Solving a Vector Problem: Length (17^1/2) and Same Direction as v = <7,0,-6>

[Kawrae]

Find the vector that satisfies the stated conditions: Length (17^1/2) and same direction as v = <7,0,-6>.

The book gives the answer as being u = (1/5)<7,0,-6>. Having some trouble getting this answer... here is how I went about attempting to solve it:

1. Finding the vector length of the given vector.
||v|| = (7^2 + 0^2 + -6^2)^(1/2)
= (49+0+36)^(1/2)
= (85)^(1/2)

2. Setting the two vectors equal...
||u|| = (17)^(1/2) = k||v|| Since multiples of the vector will give same direction
(17)^(1/2)/||v|| = k

So k = (17)^(1/2)/(85)^(1/2)

So then my answer would be u = (17)^(1/2)/(85)^(1/2) <7,0,-6>.

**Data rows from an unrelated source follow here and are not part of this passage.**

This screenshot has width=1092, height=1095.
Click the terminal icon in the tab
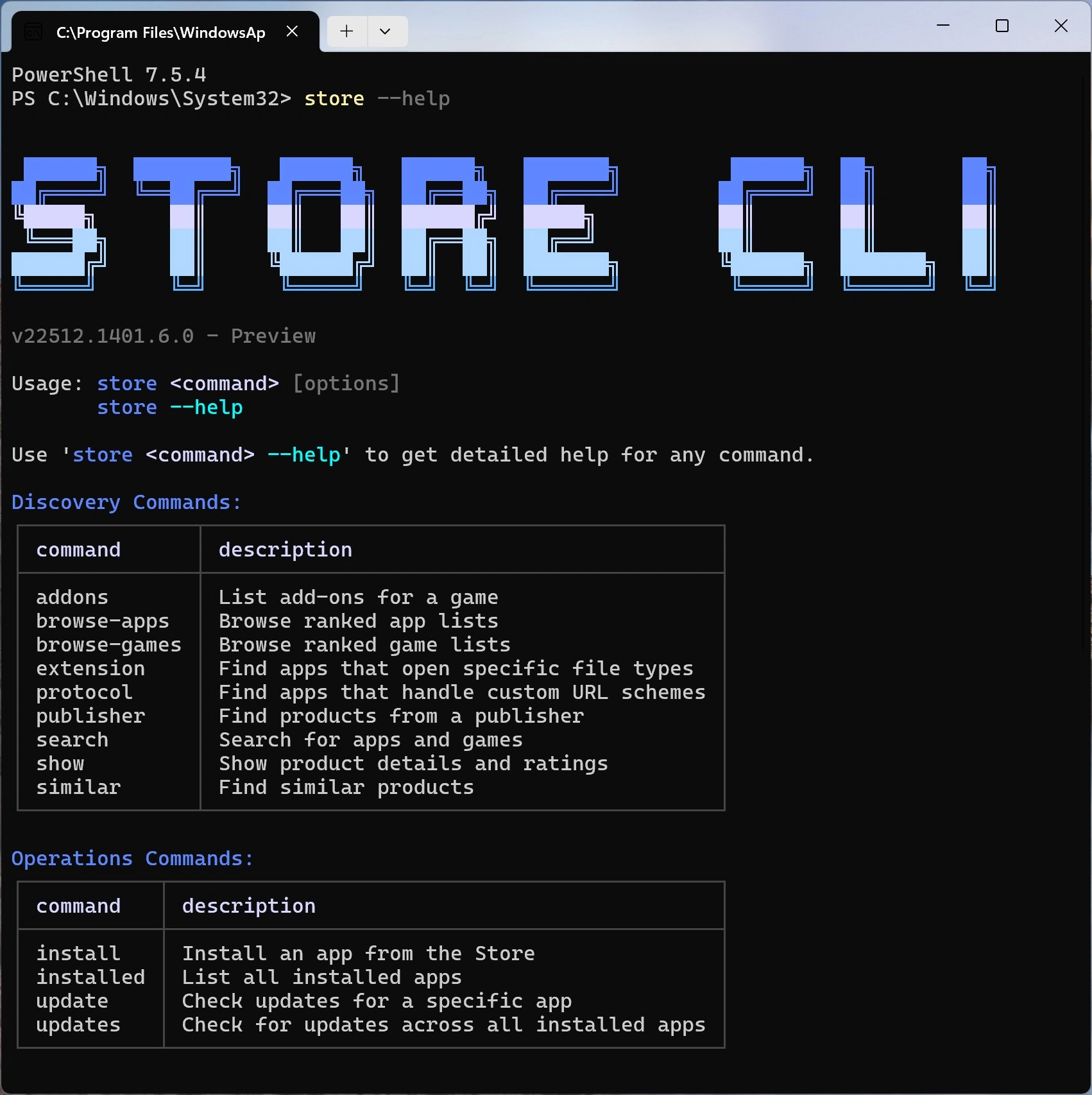pos(33,32)
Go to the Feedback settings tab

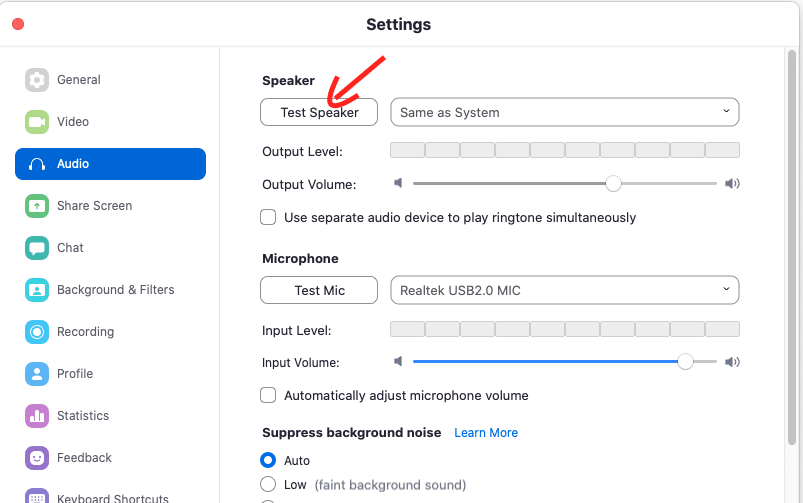click(x=84, y=458)
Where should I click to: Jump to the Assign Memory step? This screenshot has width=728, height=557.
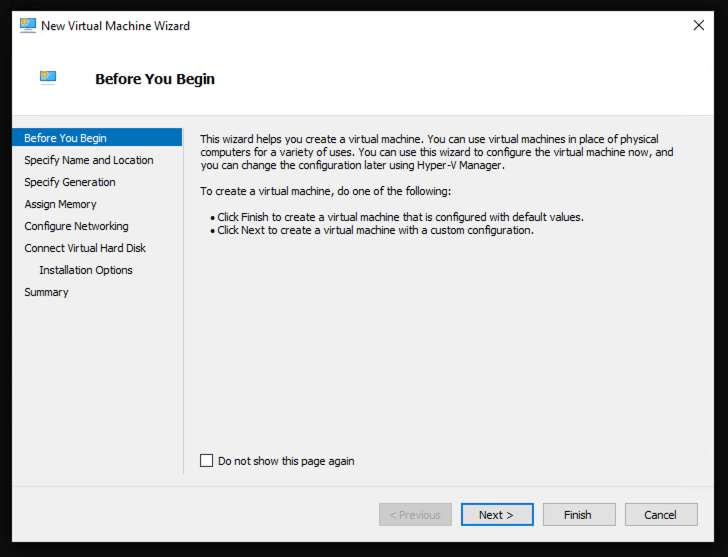point(60,204)
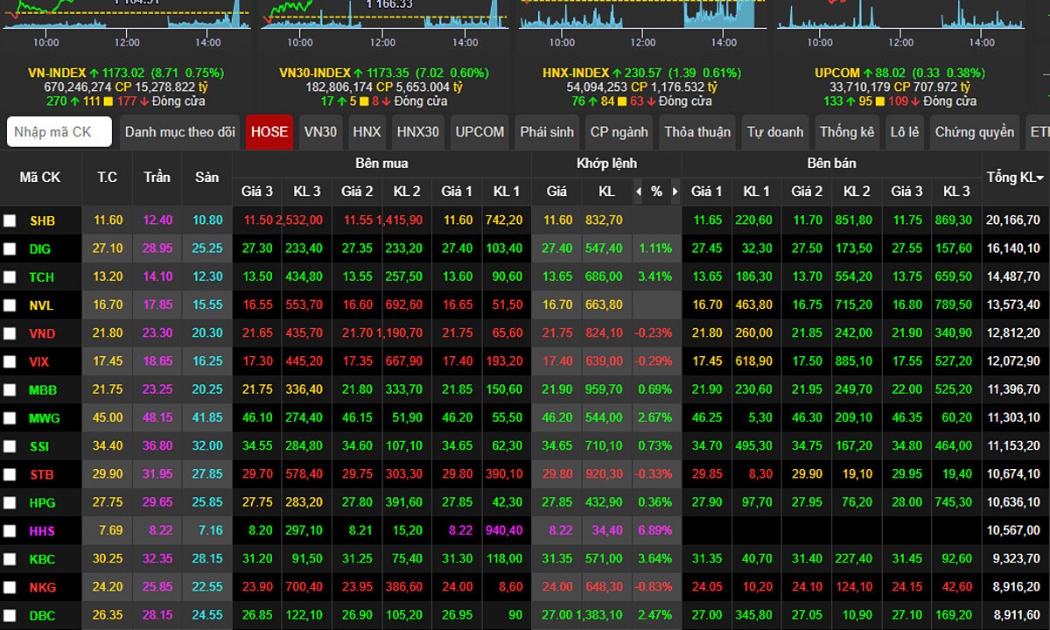The image size is (1050, 630).
Task: Click the left arrow beside the % column
Action: tap(639, 191)
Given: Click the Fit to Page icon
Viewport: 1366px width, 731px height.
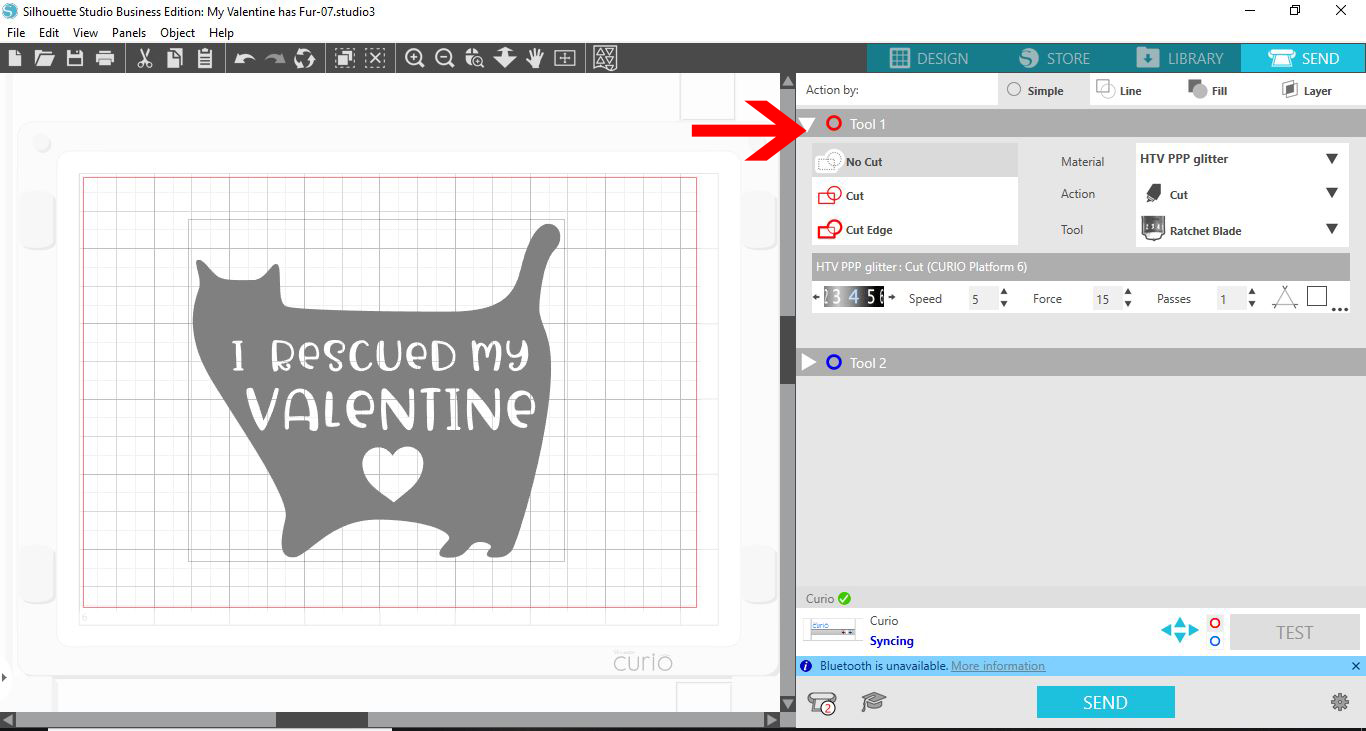Looking at the screenshot, I should coord(565,58).
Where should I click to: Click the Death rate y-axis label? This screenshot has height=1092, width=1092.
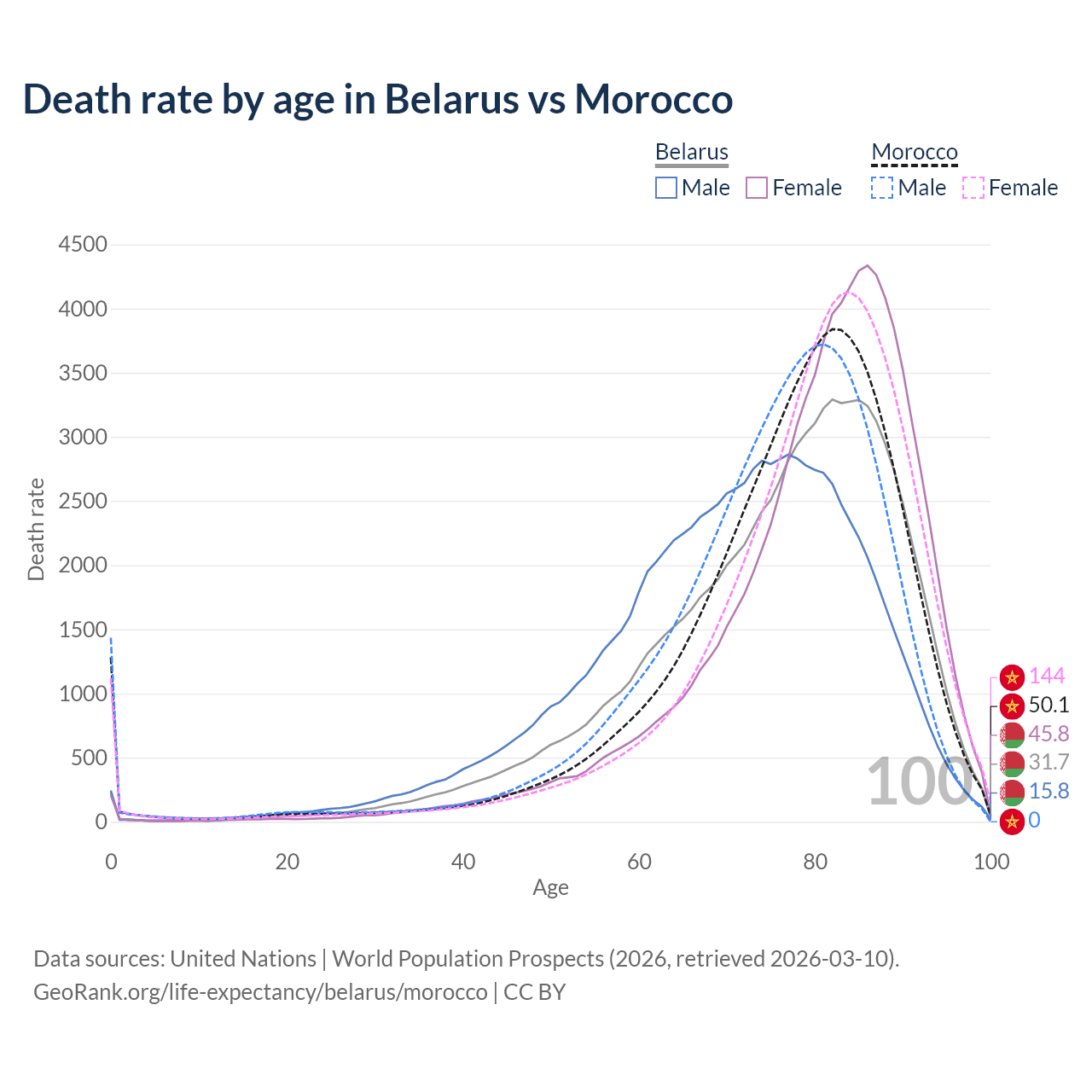[36, 530]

Can anyone help point out where I am messing up?? Thank you

 

[radou]

Work with vectors. Your first condition is u = k v. The second one is ||u||=||kv|| = 17^(1/2). This should work just fine.

 

[driscoll79]

I'd recommend first finding the unit vector $$v = \frac{u}{||u||}$$, because you know that vector has a magnitude of 1. Then, you know that $$||kv||=\sqrt{17}$$, and you know that $$||v||=1$$, so $$k=\sqrt{17}$$. So, your new vector $$w=kv=<\frac{7\sqrt{17}}{\sqrt{85}},0,\frac{-6\sqrt{17}}{\sqrt{85}}>=<7\sqrt{\frac{1}{5}},0,-6\sqrt{\frac{1}{5}}>$$ has a magnitude of $$\sqrt{17}$$. So, your answer should be correct... I'd check the answer in your book with your instructor.

 

[NateTG]

Can anyone help point out where I am messing up?? Thank you

Are you sure that the book doesn't have the following?
$$\sqrt{\frac{1}{5}} \left<7,0-6\right>$$

(Which is one of many possible expressions equivalent to the answer you've given.)